*EXERCISE INPUTS:*
=-=-=

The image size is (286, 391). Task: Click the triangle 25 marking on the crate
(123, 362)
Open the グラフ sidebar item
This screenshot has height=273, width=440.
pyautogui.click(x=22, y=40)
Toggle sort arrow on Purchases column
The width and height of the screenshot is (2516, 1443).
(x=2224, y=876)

=-=-=

Your answer must be the line holding "Open the グラフ sidebar item" and every later line of the entries above, written out exactly, and nothing else.

*WRITTEN SOLUTION:*
Open the グラフ sidebar item
This screenshot has height=273, width=440.
pyautogui.click(x=22, y=40)
Toggle sort arrow on Purchases column
The width and height of the screenshot is (2516, 1443).
(x=2224, y=876)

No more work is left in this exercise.